The simulated PKA activity after different indicated ISO stimulation. Simulated time courses of PKAc concentration for control condition (normal cardiomyocytes), selective β1-AR and β2-AR stimulation are shown by solid, dashed, and dotted lines, respectively

Dynamics of the non-classical pathway activity during β-ARs stimulation

PI3K/Akt/GSK3β and Ras/Raf/MEK/ERK are two pathways that are included in the β-adrenergic non-classical signaling pathway. In the PI3K/Akt/GSK3β pathway, GSK3β acts as a known negative regulator of cardiac hypertrophy. Activation of this pathway by β2-AR-Gi complex inhibits GSK3β and leads to cardiac hypertrophy by releasing the inhibitory effects of GSK3β on several hypertrophic transcription factors such as GATA4 and CREB. In the Ras/Raf/MEK/ERK pathway, stimulation of β2-AR-Gi coupling leads to the ERK1/2 phosphorylation. Phosphorylated ERK1/2 contributes to cardiac hypertrophy by facilitating hypertrophic gene expression through GATA4 activation. These two pathways are closely attached together with several interrelations that are shown in Fig. S1.

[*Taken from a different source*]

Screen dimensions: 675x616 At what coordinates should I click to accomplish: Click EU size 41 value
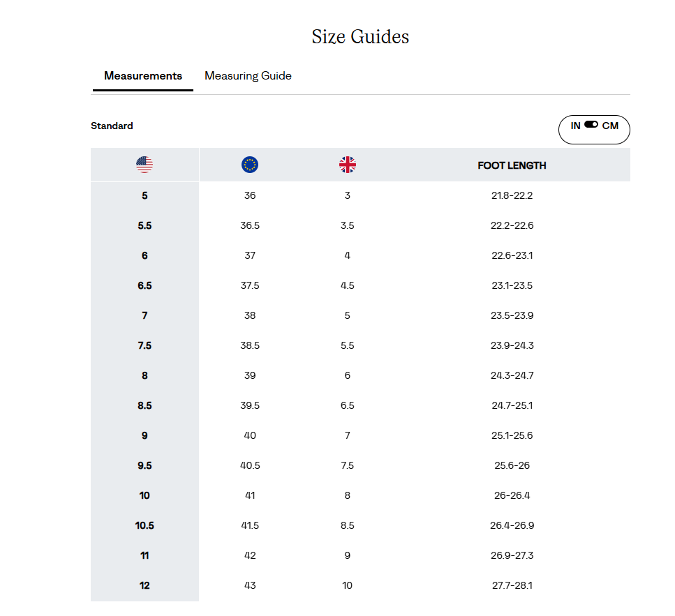click(250, 495)
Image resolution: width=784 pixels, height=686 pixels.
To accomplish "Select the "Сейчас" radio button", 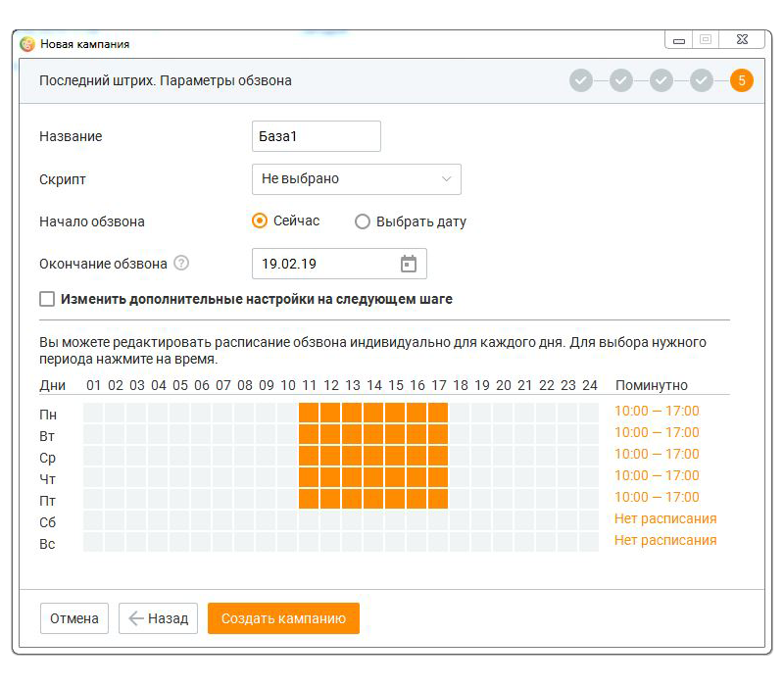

In the non-classical pathway, PI3K plays an important role in mediating hypertrophic signal to both Akt and ERK. In Fig. 8a, ISO-induced PI3K activity is illustrated. Cellular PIP3 concentration was measured as PI3K activity in both model and experimental studies. As seen from Fig. 8a, our model predictions for PI3K activity are consistent with cardiomyocyte experimental data after ISO stimulation with and without CGP antagonist. While β2-AR is the recognized β-AR subtype responsible for PI3 K activation [13], β1-AR also contributes to PI3K activation due to its role in PKA-mediated phosphorylation of β2-AR. Figure 8a illustrates the major role of β2-AR stimulation in PI3 K activity. In this regard, in silico blocking of β2-AR stimulation results in the complete suppression of ISO-induced PI3K activity, which is similar to the experimental observations [13]. Also, inhibition of Giβγ abolishes the PI3K activity, which is consistent with Yano et al. study [67]. They showed that Gβγ inhibition eliminates both basal and ISO-induced PI3K activity in the cardiomyocytes. The simulated time course of PIP3 concentration, as a measure of PI3K activity, is shown for different ISO concentration in Fig. 8b. Cellular PIP3 concentration elevates to its maximum after ISO stimulation in 2 min and then gradually declines to its steady-state level in 1 h.

Fig. 8

The effect of β-AR stimulation by ISO on PI3 K activity. a The β-AR-induced increase in PI3 K activity after 2-min stimulation by ISO with and without CGP antagonist. The experimental data were obtained from Yano et al.’s study [67] for H9c2 cardiomyocytes and represent mean ± SE from three separate experiments. b The simulated time course of PIP3 concentration after stimulation with different isoproterenol concentrations (0.001 µM filled circle, 0.01 µM filled diamond, 0.1 µM filled triangle, 1 µM star and 10 µM hollow square)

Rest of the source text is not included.